European Central Bank (ECB) has said it will provide further stimulus to the Euro zone economy if inflation in the bloc continues to remain low. Mario Draghi, said a stronger Euro would act as a trigger to looser monetary policy.
The rise of the single currency's exchange rate is one of the main reasons Euro zone inflation is at a dangerously low 0.5%. One of Mr Draghi's stimulus options would be quantitative easing (QE). That is something the International Monetary Fund has been suggesting as concerns grow about deflation in the Euro-zone.
Speaking after the IMF's spring meeting in Washington, Mr Draghi hinted that QE - the large-scale purchase of financial assets - may be needed.

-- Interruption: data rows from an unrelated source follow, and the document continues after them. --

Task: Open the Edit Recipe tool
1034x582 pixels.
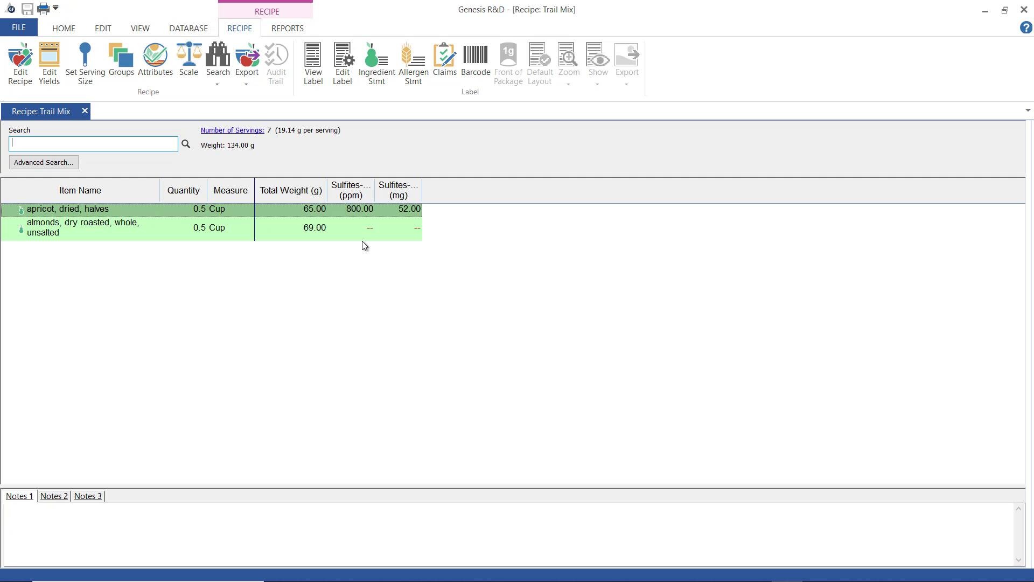Action: 20,64
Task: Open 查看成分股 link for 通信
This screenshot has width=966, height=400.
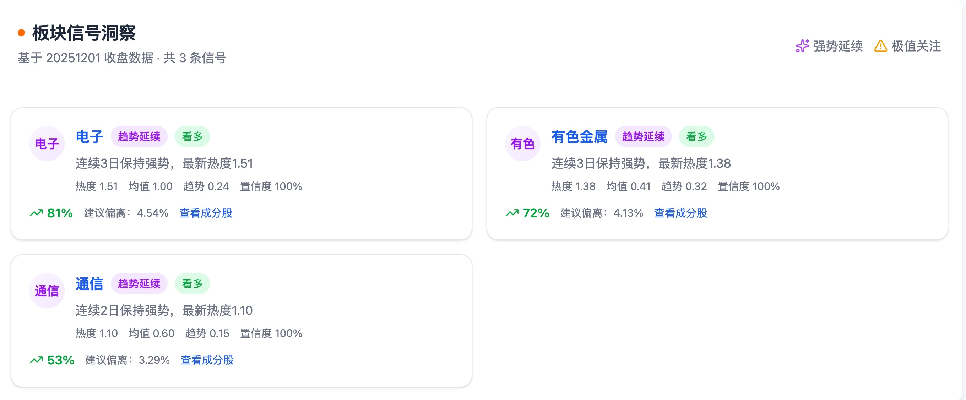Action: [x=207, y=360]
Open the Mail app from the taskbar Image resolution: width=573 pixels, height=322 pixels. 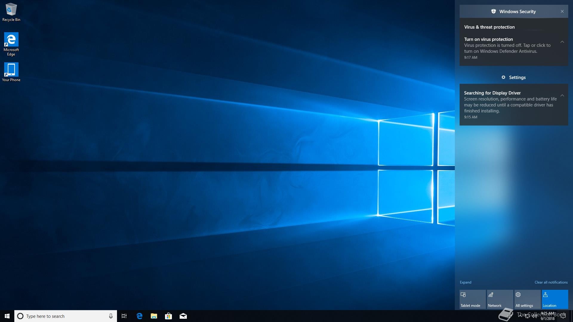tap(183, 316)
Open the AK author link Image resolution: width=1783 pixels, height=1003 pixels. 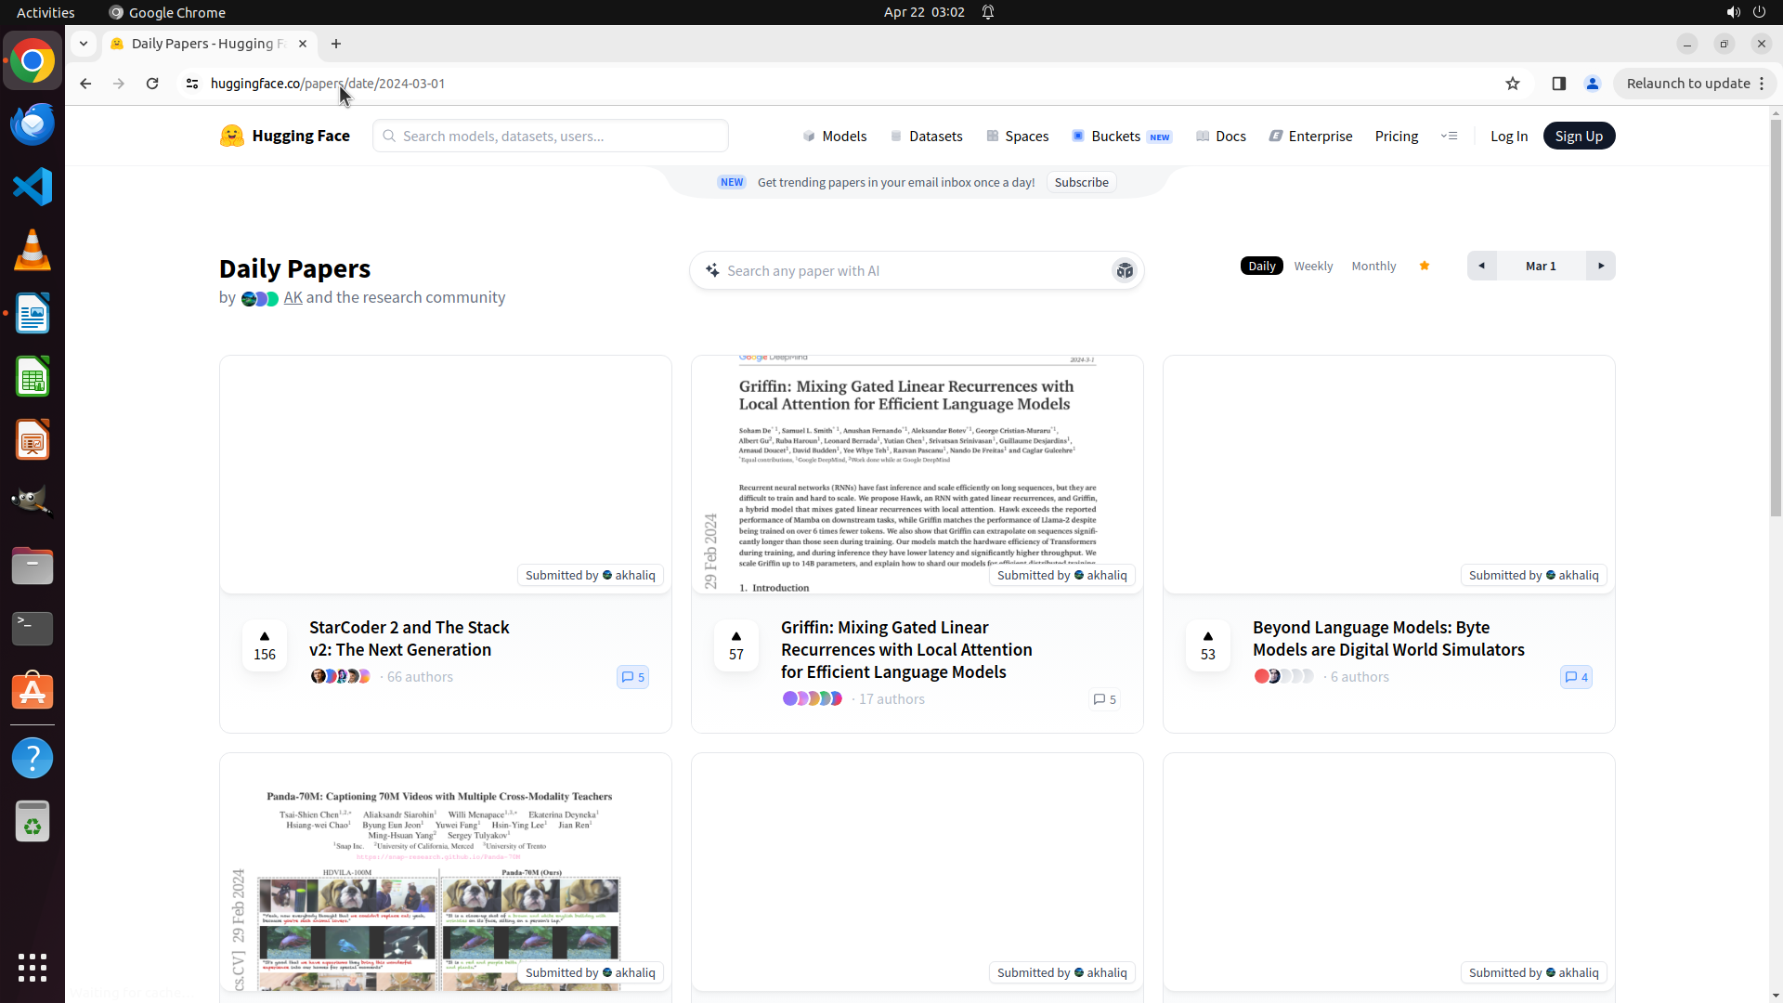[x=293, y=297]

If you want policy to remain as accommodative as now, a further strengthening of the exchange rate would require further stimulus, he said.
Earlier this month the ECN kept interest rates steady, at a historic low of 0.25%, but Mr Draghi said its members were unanimous in their willingness to begin QE if inflation stayed well below their 2% target.
Their fear is that falling inflation could harm the Euro zone's fragile economic recovery by reducing consumer spending - because people would be likely to put off purchases, believing prices will continue to fall. Low inflation also means governments and businesses find it more difficult to repay their debts.
However, most analysts believe Mr Draghi's more likely choice would be a further cut in the ECB's benchmark interest rate, currently at a record low of 0.25%.
The bank's policymakers recently raised the idea of cutting the rate to below zero, effectively charging banks that hold excess cash at the ECB. Such measures could be needed, Mr Draghi said, because of a euro that has strengthened by nearly 5.5% against the dollar, and by nearly 10% against the Japanese yen in the last year.
The currency's strength, Mr Draghi said, accounted for a half percentage point of the decline in the annual inflation rate.
I have always said that the exchange rate is not a policy target, but it is important for price stability and growth, he added. What has happened over the last few months is that it has become more and more important for price stability.